Marie Traboulsi Marinier resident of France paints both commanding figurative portraits of majestic women and fragile ones, gloriously detailed, true to life, so close you could reach out and touch them. They do betray self portraits, except their settings aren’t what you’d expect. Confronting two realities the powerful and the powerless, there’s a hawk resting near the women’s arm, a balance of power, Queen of One Day is perched on a gaz cistern she confronts and she wins over difficulties thus is crowned with a flowers wreath. Controlling White Rabbit, an empowered woman become part of the background of a field of roses with a rabbit on her covered feet. She’s reminiscent of Matisse figures whereby through color, breaking patterns and perspectives, Traboulsi Marinier relentlessly moves towards abstraction. The two following pieces attest to human frailty Small Soldier a figure wearing a helmet seated on a box of staple food pasta and rice with a dove turning its back away. Is it turning away from war or scarcity of food or both?A diptyque Funny Numbers, July 72 with a large balloon perched high above a city and a cartoonish mickey mouse like woman in a swimsuit settled on a floating piece of wood where some clearly painted numbers and some erased ones, conjure the economical power’s fallibilityThe animals are stand-ins for something else, existing in a man-made environment with only one actual human around, and suffering the consequences of man’s environmental manipulation.
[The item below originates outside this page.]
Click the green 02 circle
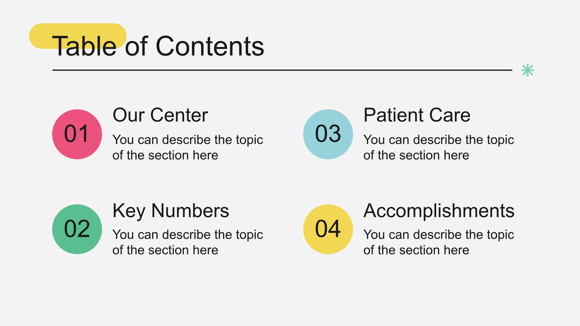 (x=77, y=229)
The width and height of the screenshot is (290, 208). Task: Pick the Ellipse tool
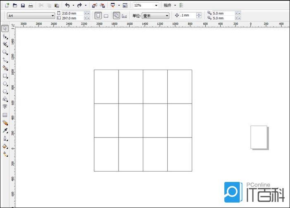[5, 84]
Traboulsi Marinier packs wallops of hidden meaning in her multilayered paintings. Every carefully chosen element – a pigeon, a drawn moucharabieh cutout, a painted-on balloon, the head of a dove or a rabbit, a cistern – carries significance in the painter’s well-curated artistic vocabulary. The resplendently calm and on the outside emotionless women she creates give voice to some of the artist’s potent themes: cross-culturalism, control of the masses,  social injustice. Other works convey messages of overconsumption, being other. Behind the pleasing image of a perfectly executed portrait lurks destruction and waste, disconnection and ruin.

The burden and pain of isolation is one of the paintings’ primary themes, but it is only one. In other ways, seeing from different perspective, they are both hopeful and humorous paintings, full of lush colors and exuberant brushwork. Traboulsi Marinier marks are visible and without the perfection of high finish, they almost reveal how she does it. They convince us first of all through their decorative fierceness. Among their expertly orchestrated palettes, yellows and violets are favored hues; a background may be a deep luminous aqua or soft green. Similarly, their improvisational surfaces evince an openness and sweetness that undercuts their intimations of power and control of the masses. Traboulsi Marinier succeeds in creating an artistic expression beyond narrow distorting limits.